If $g$ is a primitive root of $p$ then Thm 10.9 of Apostol says the sum in question, $S$, is given by

$$S=\!\!\!\!\!\sum_{\substack{k=1\\(k,p-1)=1}}^{p-1}\!\!\!\!\!\!g^k=\sum_{k=1}^{p-1}g^k\sum_{\substack{d|k\\d|p-1}}\mu(d)=\sum_{d|p-1}\mu(d)\sum_{r=1}^{(p-1)/d}\!\!g^{rd}$$

The inner sum is congruent to $0$ unless $d=p-1$ when it is congruent to $1$.

If $p - 1 = a^\alpha b^\beta c^\gamma ...$. Then if $A$ is an element of order $a^\alpha$, $B$ is an element of order $b^\beta$, etc. then ABC... is a primitive root.

If A, A', A'', etc. are the elements of order $a^\alpha$, B, B', B'', etc. are the elements of order $b^\beta$, then

(A + A' + ...) (B + B' + ...) (C + C' + ...) ... is the sum of the primitive roots.

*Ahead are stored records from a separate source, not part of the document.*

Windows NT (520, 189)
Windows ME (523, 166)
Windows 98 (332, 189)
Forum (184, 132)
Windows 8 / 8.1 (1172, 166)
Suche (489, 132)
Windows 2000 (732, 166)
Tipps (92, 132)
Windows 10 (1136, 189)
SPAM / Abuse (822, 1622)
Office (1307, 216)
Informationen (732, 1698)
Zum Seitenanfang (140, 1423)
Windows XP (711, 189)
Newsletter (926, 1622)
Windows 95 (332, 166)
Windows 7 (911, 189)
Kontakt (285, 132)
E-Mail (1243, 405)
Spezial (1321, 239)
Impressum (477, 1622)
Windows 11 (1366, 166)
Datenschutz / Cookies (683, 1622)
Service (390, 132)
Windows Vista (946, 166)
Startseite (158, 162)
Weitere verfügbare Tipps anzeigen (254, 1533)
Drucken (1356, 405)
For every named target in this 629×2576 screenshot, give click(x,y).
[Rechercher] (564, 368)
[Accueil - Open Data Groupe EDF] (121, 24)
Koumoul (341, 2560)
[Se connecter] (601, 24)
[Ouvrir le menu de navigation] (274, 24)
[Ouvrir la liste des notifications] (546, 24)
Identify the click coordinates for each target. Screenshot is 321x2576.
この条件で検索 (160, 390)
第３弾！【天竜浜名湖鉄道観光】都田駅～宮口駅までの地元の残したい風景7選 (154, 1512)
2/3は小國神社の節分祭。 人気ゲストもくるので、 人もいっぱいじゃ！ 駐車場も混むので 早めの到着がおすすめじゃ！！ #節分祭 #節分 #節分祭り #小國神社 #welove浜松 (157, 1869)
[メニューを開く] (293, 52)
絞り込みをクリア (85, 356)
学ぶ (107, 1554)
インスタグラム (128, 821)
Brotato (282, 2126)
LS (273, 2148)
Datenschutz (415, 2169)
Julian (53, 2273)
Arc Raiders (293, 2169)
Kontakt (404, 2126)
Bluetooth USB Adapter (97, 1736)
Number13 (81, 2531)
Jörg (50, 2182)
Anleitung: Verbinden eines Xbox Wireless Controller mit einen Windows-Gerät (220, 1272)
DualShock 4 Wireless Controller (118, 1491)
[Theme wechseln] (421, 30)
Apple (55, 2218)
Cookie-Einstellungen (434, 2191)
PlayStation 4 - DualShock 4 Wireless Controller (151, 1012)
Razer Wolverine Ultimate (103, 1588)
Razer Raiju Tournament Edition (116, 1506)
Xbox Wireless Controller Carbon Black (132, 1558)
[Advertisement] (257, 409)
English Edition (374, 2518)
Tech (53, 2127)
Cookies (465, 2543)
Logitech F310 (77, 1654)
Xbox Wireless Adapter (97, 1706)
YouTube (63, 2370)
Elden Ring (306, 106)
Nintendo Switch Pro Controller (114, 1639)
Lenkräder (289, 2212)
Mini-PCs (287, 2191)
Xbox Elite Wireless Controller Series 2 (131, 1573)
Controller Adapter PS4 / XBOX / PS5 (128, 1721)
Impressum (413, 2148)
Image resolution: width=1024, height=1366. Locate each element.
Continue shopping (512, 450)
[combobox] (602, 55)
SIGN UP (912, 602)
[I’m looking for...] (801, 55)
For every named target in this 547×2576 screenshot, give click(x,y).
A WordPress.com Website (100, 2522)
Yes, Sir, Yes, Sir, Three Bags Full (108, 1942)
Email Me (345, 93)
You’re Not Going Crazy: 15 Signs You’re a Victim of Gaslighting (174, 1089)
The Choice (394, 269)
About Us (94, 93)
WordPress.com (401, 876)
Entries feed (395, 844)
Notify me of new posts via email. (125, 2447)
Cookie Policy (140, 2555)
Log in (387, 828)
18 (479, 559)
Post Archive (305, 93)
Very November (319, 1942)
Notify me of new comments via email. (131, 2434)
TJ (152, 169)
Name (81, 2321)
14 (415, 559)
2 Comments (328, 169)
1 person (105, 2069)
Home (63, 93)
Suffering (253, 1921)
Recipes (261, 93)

Now consider the sum of the terms in any one of the factors, keeping in mind the fact that if $k$ is the order of $y$ and $l$ is relatively prime to $k$, then $y^l$ also has order $k$.

Let $f(d)$ sum the elements $u$ of order $d$, and let $g(d)$ sum the elements $u$ whose $d$th powers are $1$. Thus $g$ can be evaluated as a geometric sum, and also it has an expression in terms of $f$ that sets up Möbius inversion to give $f$ in terms of $g$; the exercise is requesting $f(p − 1)$, so we are done. (This answer essentially repeats the others, but maybe invoking the Möbius inversion rather than redoing it in the middle of other things is tidy.)